_PROBLEM REQUIREMENTS_
Search the records below for the word "Viewport", then return every line where it appears.

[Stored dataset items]
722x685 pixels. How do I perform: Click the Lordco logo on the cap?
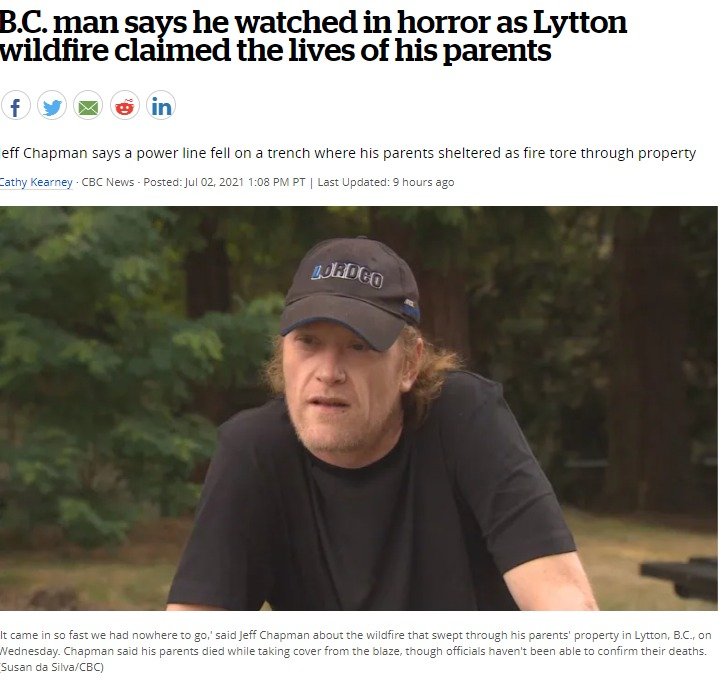(x=347, y=275)
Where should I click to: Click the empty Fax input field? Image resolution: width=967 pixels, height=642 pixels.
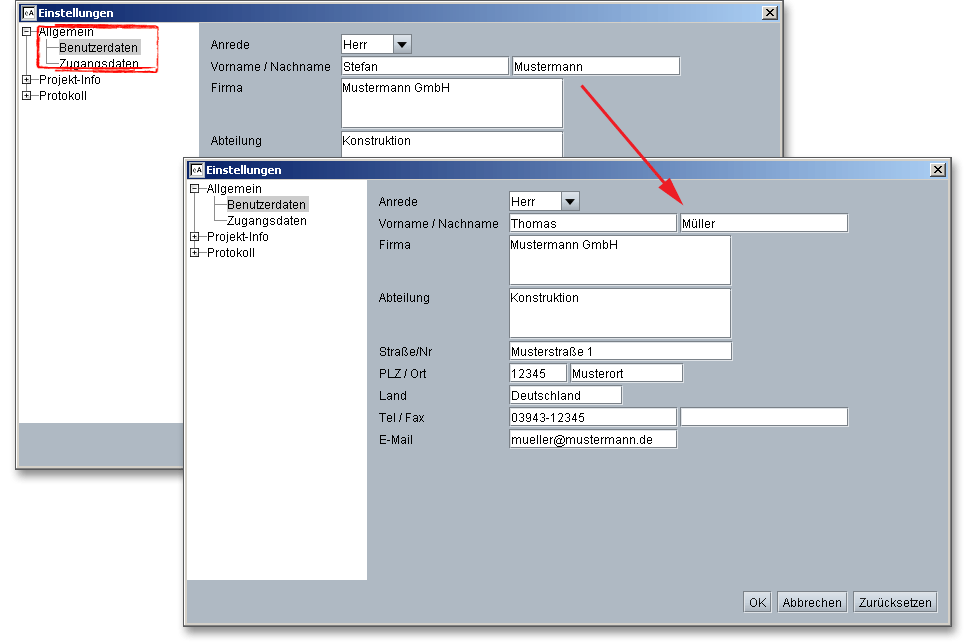763,417
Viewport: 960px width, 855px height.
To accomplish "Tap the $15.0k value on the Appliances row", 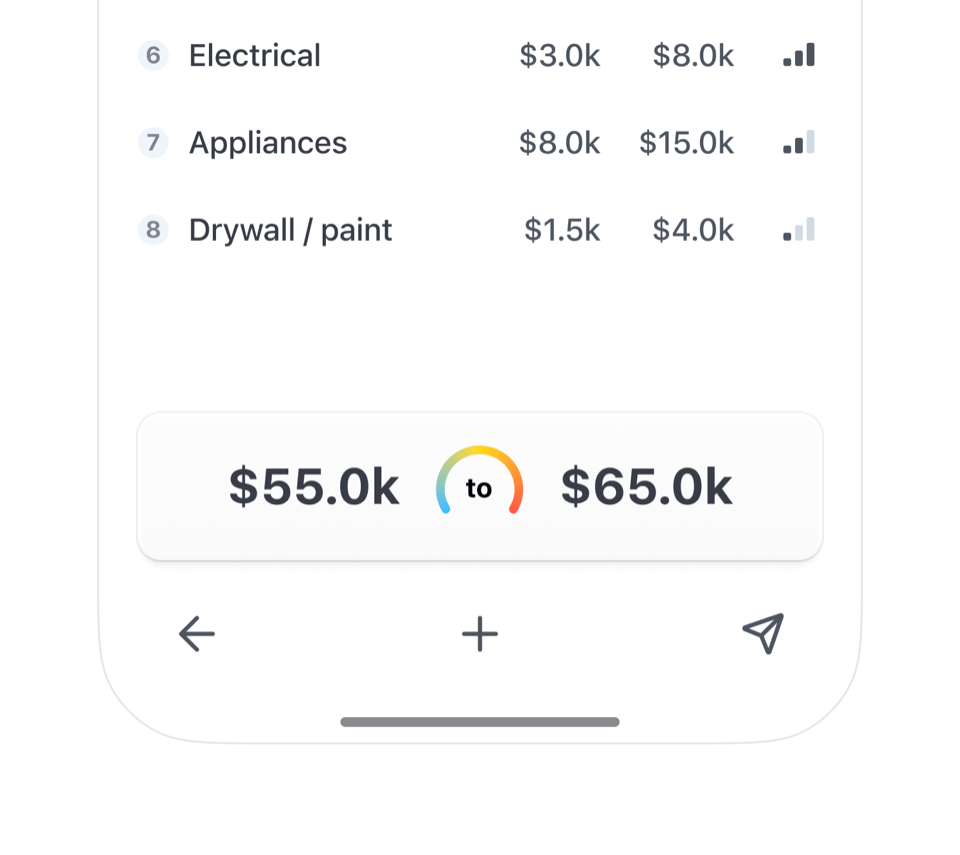I will 688,143.
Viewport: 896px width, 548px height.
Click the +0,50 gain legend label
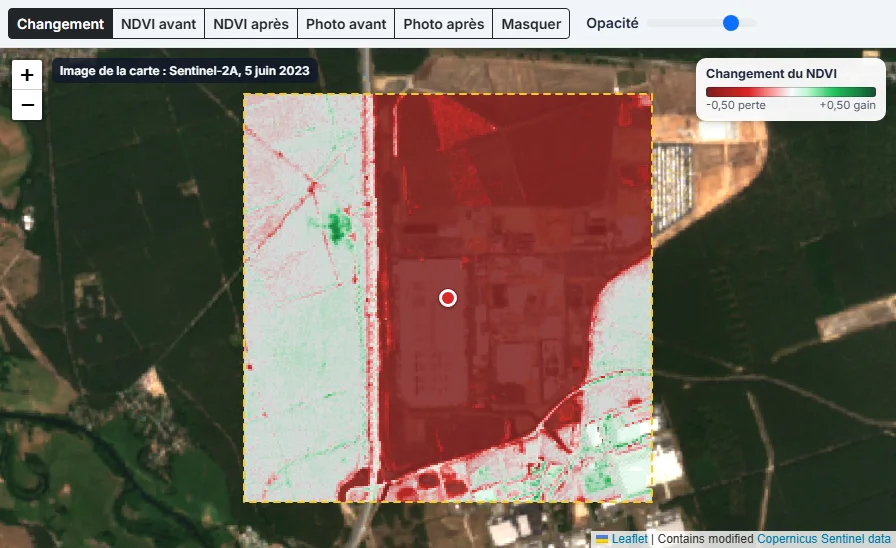(847, 105)
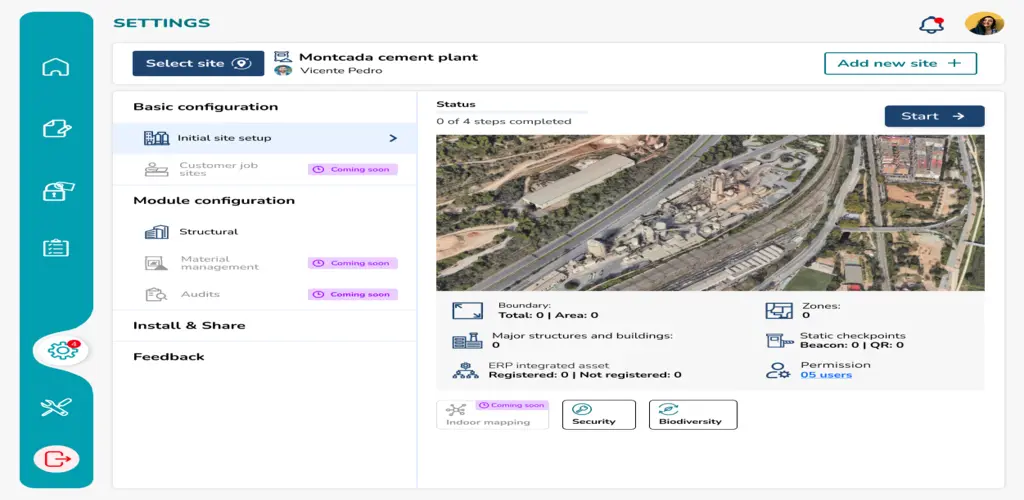Open the tools wrench sidebar icon
This screenshot has height=500, width=1024.
(56, 407)
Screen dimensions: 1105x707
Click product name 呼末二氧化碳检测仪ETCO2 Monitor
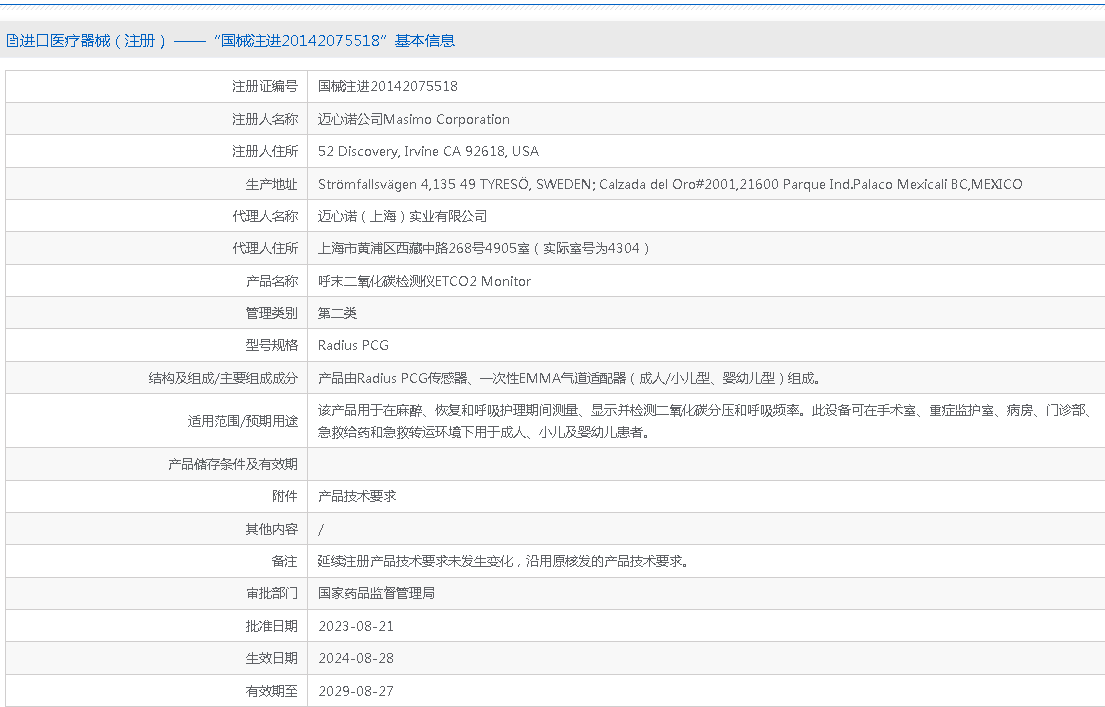pyautogui.click(x=424, y=281)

_SOLUTION TO THE PROBLEM_
Viewport: 960px width, 855px height.
Viewport: 896px width, 548px height.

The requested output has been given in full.